Stated exercise: Copy word for word the lines from the one containing "KE6GG (71, 622)" down to the one containing "Portable and foldable", including both of those lines, and give back nothing else from the records below.

Material supplied:
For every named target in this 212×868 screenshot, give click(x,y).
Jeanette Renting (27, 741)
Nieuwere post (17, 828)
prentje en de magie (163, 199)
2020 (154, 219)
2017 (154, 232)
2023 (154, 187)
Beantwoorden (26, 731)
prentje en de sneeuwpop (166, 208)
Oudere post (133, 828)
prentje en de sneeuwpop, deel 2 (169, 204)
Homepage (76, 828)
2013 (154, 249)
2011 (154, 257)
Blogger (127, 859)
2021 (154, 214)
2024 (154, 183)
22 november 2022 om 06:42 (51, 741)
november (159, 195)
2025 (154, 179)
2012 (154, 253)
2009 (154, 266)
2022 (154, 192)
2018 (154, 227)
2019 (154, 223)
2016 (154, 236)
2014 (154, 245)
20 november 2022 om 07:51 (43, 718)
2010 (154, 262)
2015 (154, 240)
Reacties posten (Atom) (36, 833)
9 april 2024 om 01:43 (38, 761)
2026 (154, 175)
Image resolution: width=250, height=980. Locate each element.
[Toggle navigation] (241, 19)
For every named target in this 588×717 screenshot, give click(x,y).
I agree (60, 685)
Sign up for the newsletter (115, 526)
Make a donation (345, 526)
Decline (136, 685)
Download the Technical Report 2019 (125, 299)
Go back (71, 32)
---
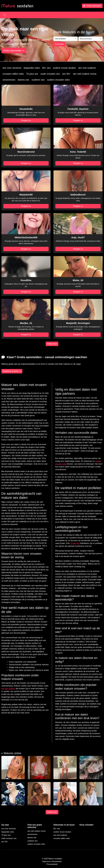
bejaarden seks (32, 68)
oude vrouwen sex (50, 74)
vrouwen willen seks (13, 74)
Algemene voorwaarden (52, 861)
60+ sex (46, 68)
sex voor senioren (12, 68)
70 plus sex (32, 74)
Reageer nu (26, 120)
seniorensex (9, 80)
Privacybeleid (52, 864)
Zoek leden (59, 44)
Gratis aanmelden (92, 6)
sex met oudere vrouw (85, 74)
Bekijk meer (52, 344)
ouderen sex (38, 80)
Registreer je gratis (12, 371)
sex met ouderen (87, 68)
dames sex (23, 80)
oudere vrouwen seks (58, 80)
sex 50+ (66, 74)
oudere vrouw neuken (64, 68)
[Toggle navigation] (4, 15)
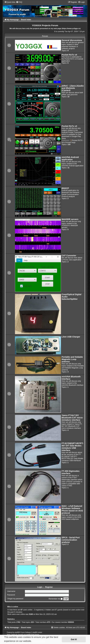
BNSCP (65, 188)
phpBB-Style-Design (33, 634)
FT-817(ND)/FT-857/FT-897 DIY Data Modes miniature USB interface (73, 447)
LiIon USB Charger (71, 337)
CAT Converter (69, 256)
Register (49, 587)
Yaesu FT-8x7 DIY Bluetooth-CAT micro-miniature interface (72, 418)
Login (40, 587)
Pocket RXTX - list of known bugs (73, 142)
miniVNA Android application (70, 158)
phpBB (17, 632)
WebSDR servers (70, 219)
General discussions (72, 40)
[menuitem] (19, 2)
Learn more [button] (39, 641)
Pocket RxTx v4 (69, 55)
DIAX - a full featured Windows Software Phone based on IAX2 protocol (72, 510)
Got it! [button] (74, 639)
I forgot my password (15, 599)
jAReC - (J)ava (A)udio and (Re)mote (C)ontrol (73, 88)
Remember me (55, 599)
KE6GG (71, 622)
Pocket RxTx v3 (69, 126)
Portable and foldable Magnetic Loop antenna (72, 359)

Output below:
KE6GG (71, 622)
Pocket RxTx v3 (69, 126)
Portable and foldable Magnetic Loop antenna (72, 359)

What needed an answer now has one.